In 1901, Scott met the next of his multiple Masters in Liverpool—the now forgotten French poet and socialist Charles Bonnier. Thirty-seven years older than Scott, Bonnier was a professor of French literature at the University of Liverpool. Tired of depressing boarding houses and bothersome landladies, the two became housemates on the basis of their mutual love of art. Bonnier encouraged Scott to compose poetry as well as music. Under Bonnier’s guidance, Scott produced several books of poetry, including translations of Charles Baudelaire and Stefan George. Here, then, was the Master as artistic mentor and taskmaster. Scott called Bonnier “a great soul, and a great artist in spirit” on the basis of his being “pronouncedly unselfish” (Scott, Years, 54, original emphasis). He was a good foil for the vanity of Stefan George.

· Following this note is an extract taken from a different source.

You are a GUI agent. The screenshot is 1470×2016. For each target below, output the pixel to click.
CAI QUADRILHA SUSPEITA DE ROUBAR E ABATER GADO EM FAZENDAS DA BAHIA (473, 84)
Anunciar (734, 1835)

 About 1906, Scott began acquiring spiritual Masters to add to his pantheon of artistic ones. Robert King, a clairvoyant Theosophist, made a deep impression on him. King had joined the Theosophical Society in 1892. He was also a member of the London Spiritualist Alliance and lectured extensively for both organizations. He became a darling of the London social scene, a favorite at the salons and dinner parties of spiritually minded hostesses.

King and Scott were both aware of Besant’s and C.W. Leadbeater’s famous book Thought-Forms (1905), which included images of how music was clairvoyantly perceived in shapes and colors. Born into a family of chimney sweeps and completely uneducated about music, King claimed to have this ability. We do not know how King and Scott met, but Scott once explained in an interview that he would often improvise for King at the piano and King would tell him what he saw clairvoyantly. When Scott joined the Theosophical Society, King was his sponsor. Years later, Scott would refer to King as an initiate.

In 1905, Scott had become enamored of the writings of the late Swami Vivekananda. About 1907, he met Swami Abhedananda, an associate of Vivekananda who had taken over the Vedanta Society, founded by the latter in New York City. Scott thought of Abhedananda as a genuine Mahatma (“great soul”), a person “of irreproachable character and wisdom-fraught saintliness,” an exemplar of “benignity, compassion and tolerance” (Scott, Years, 152).

Abhedananda had come to England to establish a local chapter of the Vedanta Society. Scott became involved in the project, which sadly failed. He was forlorn when his guru, who had taught him various yogic practices, returned to America. However, Scott had also begun to experience mystical states of peace and joy as a result of his exposure to yoga and sought ways to portray these states in music. Scott saw his guru as a spiritual Master and himself as a disciple, a yogic initiate. He recorded some of his guru’s teachings in two anonymously published books, The Real Tolerance (1914) and The Way of the Childish (1916).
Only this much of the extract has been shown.